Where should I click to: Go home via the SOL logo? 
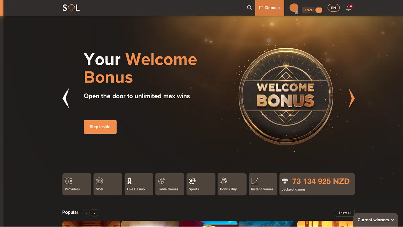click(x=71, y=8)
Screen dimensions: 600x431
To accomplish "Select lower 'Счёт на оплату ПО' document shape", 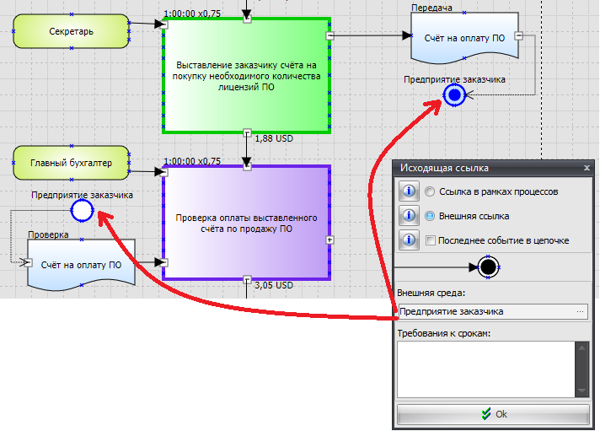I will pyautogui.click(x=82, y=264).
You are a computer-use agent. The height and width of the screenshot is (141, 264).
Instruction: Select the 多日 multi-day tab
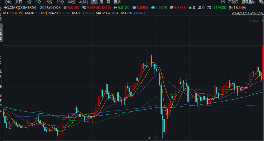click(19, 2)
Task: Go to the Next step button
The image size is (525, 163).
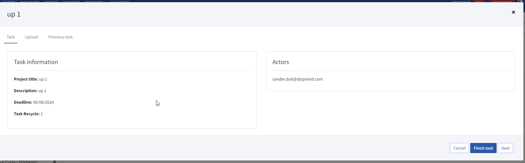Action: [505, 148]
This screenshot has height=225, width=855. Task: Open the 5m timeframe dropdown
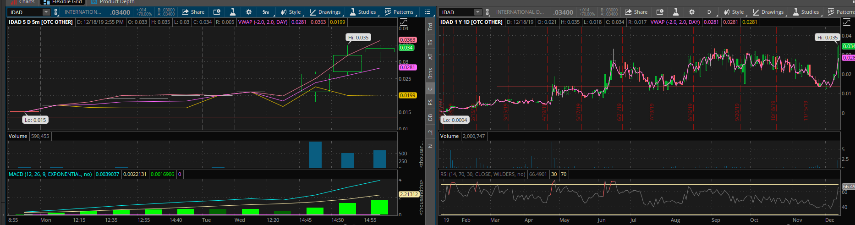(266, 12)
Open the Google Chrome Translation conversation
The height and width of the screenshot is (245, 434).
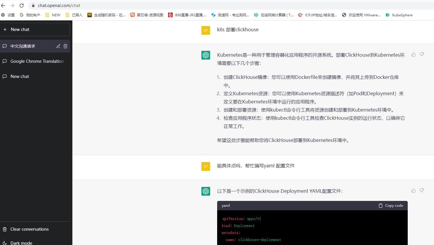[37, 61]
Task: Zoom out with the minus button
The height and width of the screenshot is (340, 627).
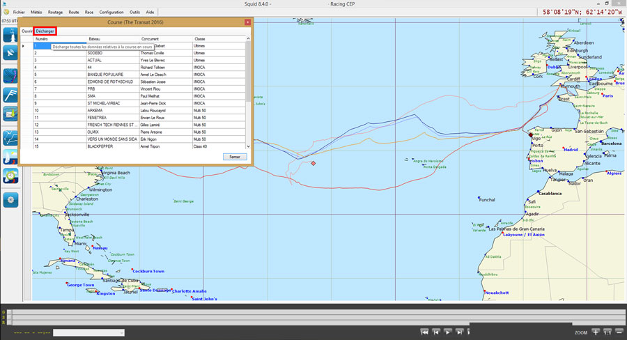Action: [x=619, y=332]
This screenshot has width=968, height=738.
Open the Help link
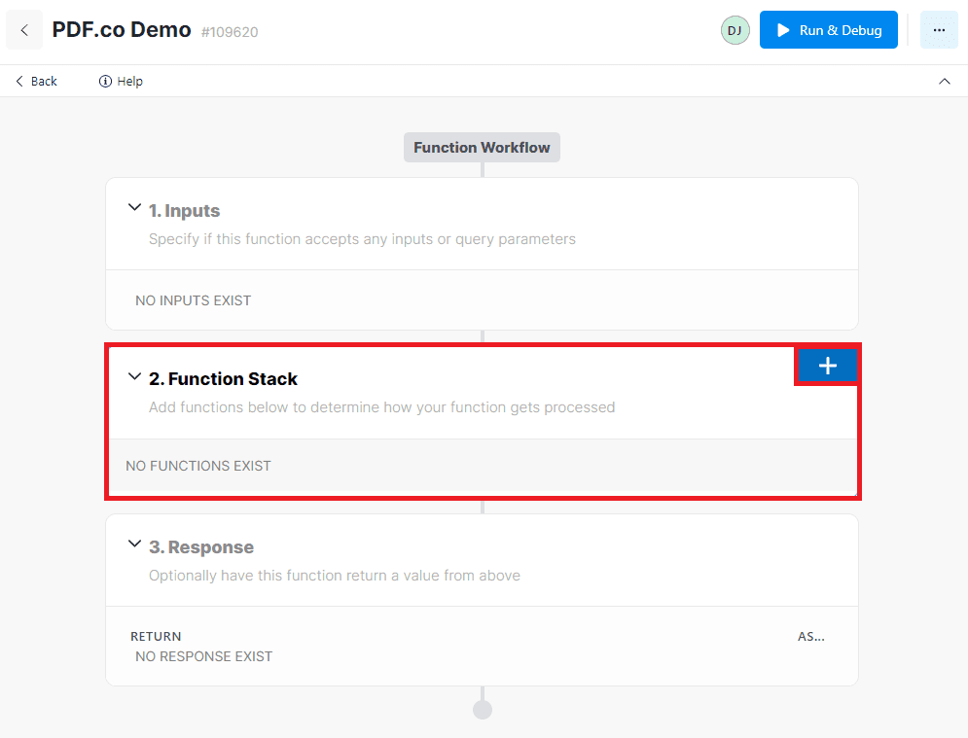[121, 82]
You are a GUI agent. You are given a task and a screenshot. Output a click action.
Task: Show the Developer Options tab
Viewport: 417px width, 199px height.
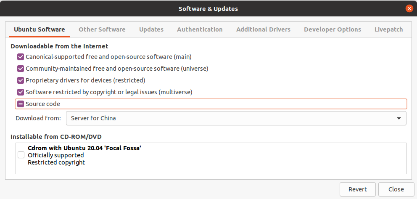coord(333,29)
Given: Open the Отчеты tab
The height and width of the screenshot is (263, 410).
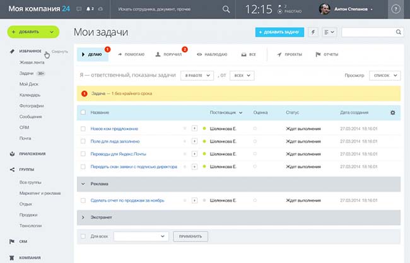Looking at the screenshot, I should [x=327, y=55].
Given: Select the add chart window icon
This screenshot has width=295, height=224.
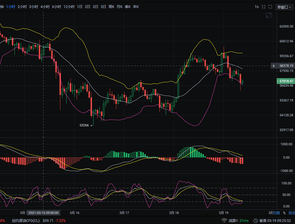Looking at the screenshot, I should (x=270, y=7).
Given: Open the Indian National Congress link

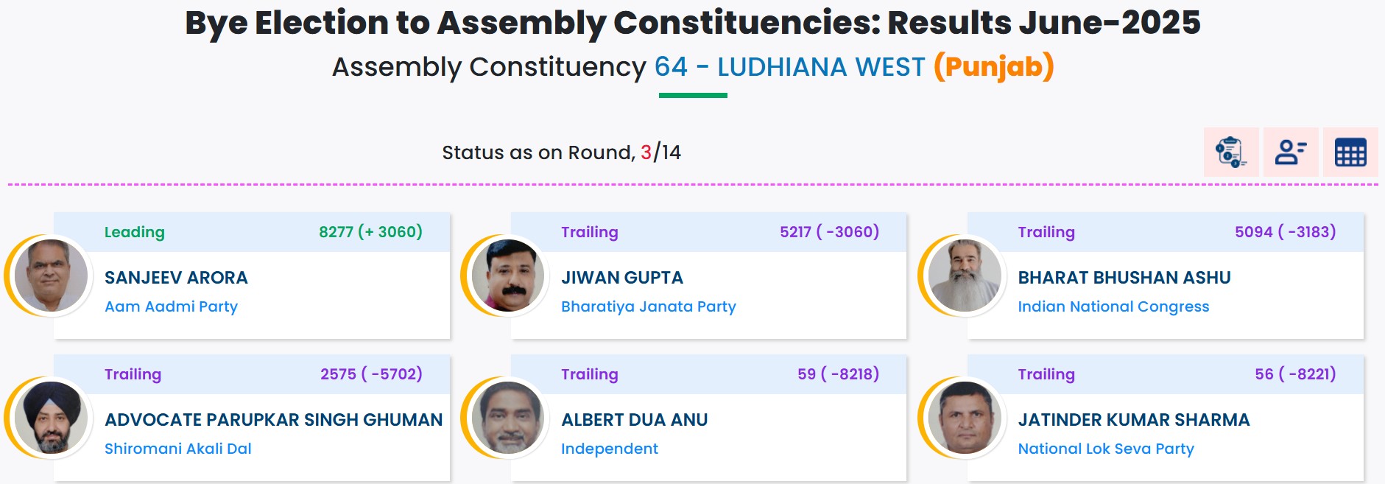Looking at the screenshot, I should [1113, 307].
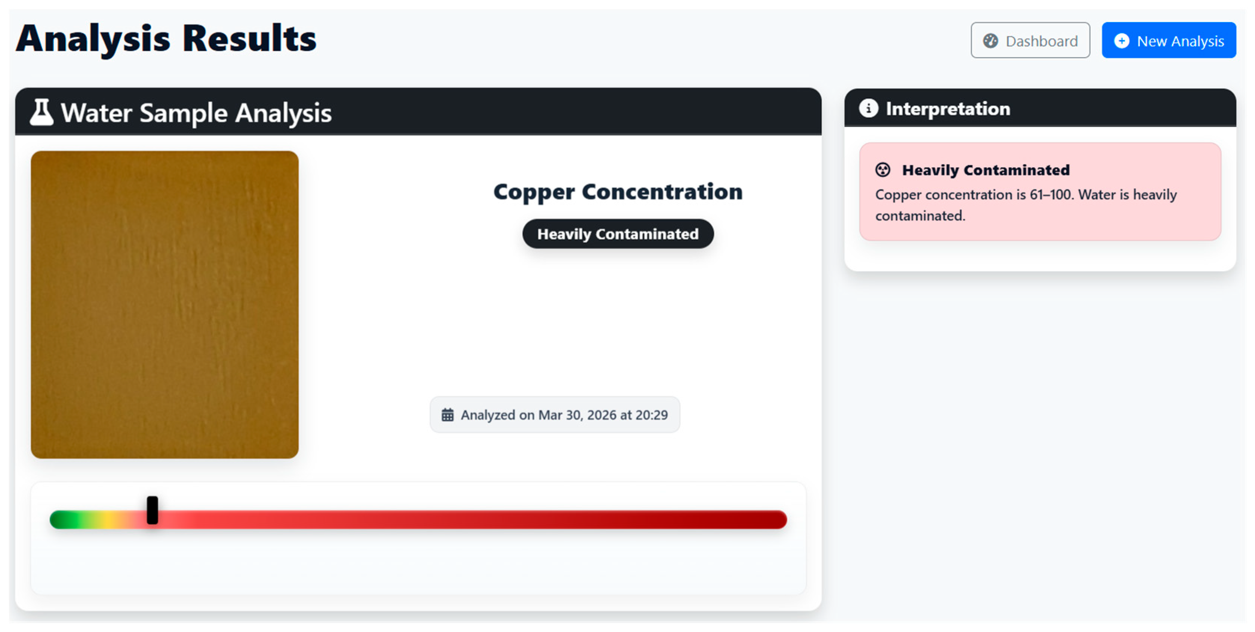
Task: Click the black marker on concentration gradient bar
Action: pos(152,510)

____

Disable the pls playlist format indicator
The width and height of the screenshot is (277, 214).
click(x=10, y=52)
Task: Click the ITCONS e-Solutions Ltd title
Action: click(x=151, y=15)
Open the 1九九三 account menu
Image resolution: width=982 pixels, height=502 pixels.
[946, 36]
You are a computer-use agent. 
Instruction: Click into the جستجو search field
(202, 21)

____

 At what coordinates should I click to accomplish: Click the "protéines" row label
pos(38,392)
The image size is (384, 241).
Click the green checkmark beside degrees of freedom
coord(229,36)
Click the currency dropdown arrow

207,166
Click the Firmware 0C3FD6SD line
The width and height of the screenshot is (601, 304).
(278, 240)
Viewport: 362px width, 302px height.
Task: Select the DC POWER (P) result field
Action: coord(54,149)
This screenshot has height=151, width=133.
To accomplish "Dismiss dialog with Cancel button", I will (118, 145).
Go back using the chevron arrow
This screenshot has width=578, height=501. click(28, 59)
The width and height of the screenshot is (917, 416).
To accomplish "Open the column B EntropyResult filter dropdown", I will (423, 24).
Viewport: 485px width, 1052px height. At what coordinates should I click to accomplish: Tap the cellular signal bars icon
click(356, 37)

____

Goal of the exercise: Look above and copy only the lines from the one holding "The height and width of the screenshot is (245, 434)." to the one holding "Given: Open the Отчеты tab", both included, exactly, minus the pictures.

Result of the task:
The height and width of the screenshot is (245, 434).
[37, 61]
Task: Zoom out with the minus button
The height and width of the screenshot is (340, 627).
Action: [x=619, y=332]
This screenshot has width=968, height=738.
Open the Help link
[121, 82]
You are a GUI agent. You are given a task and a screenshot. Output a click action.
Task: Show the Developer Options tab
Viewport: 417px width, 199px height.
coord(333,29)
Given: Open the Отчеты tab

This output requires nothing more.